Species of shrub endemic to Western Australia

Petrophile macrostachya is a species of flowering plant in the family Proteaceae and is endemic to southwestern Western Australia. It is an erect shrub with prickly, pinnate or lobed leaves, and oblong or cylindrical heads of glabrous yellow to cream-coloured flowers.

==Description==
Petrophile macrostachya is an erect, compact shrub that typically grows to a height of 0.5–1 m and has hairy grey branchlets that become glabrous with age. The leaves are pinnate or deeply divided, 30–80 mm long on a petiole 20–50 mm long, with between nine and seventeen prickly pinnae or lobes up to 30 mm long. The flowers are arranged on the ends of branchlets or in leaf axils in sessile, cylindrical heads 20–60 mm long, with overlapping, egg-shaped involucral bracts at the base. The flowers are about 9 mm long, yellow to cream-coloured and glabrous. Flowering occurs from July to November and the fruit is a nut, fused with others in an oval to cylindrical head up to 65 mm long.

==Taxonomy==
Petrophile macrostachya was first formally described in 1830 by Robert Brown in the Supplementum to his Prodromus Florae Novae Hollandiae et Insulae Van Diemen from material collected by Charles Fraser near the Swan River in 1827. The specific epithet (macrostachya) means "long flower spike".

==Distribution and habitat==
Petrophile macrostachya grows in heath, shrubland and woodland from the Kalbarri National Park to near Gingin in the Avon Wheatbelt, Geraldton Sandplains, Jarrah Forest and Swan Coastal Plain biogeographic regions.

==Conservation status==
This petrophile is classified as "not threatened" by the Western Australian Government Department of Parks and Wildlife.

Collected material.
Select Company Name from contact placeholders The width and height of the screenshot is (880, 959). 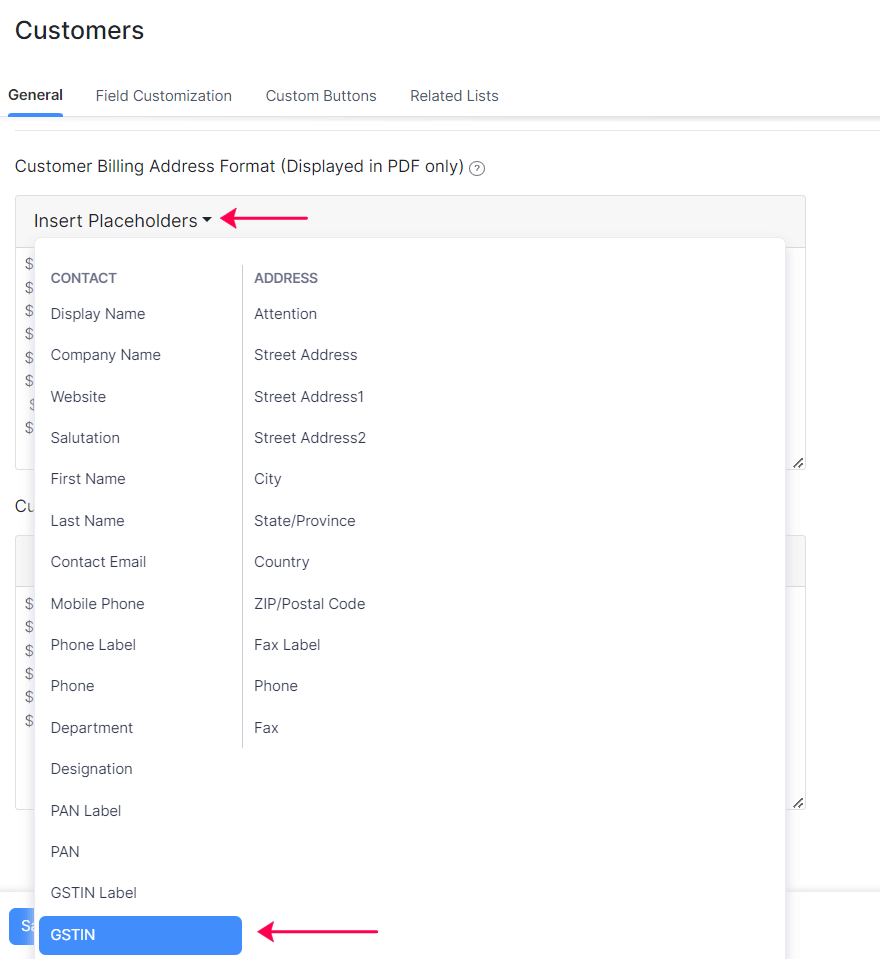(x=105, y=355)
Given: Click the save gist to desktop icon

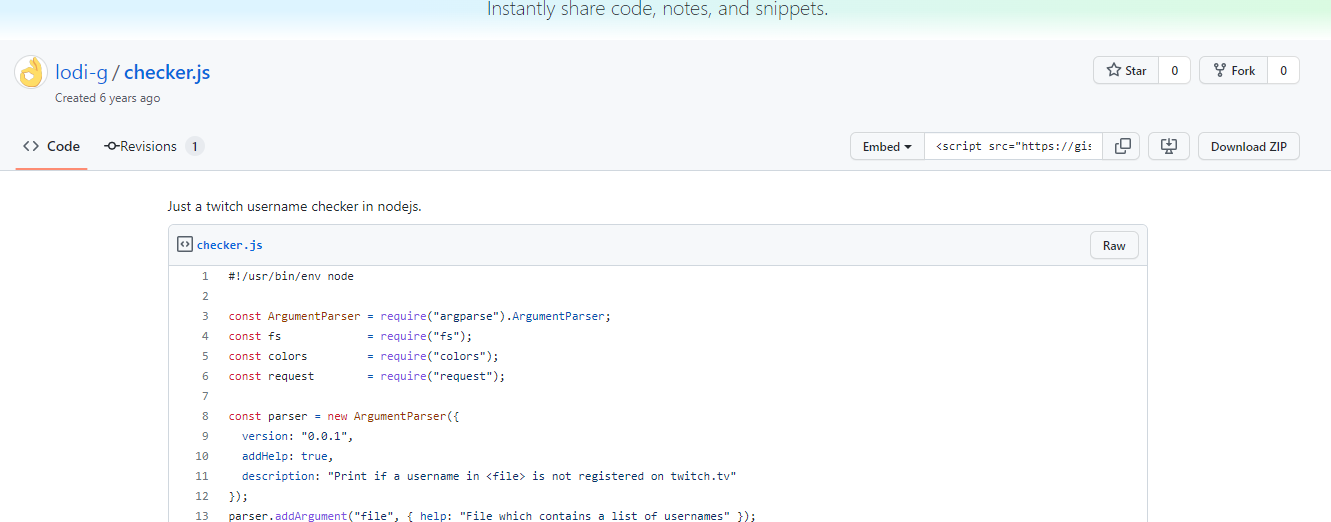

What is expected. According to the text on Petrophile macrostachya, during which months does the plant flower?

Solution to the problem. From July to November.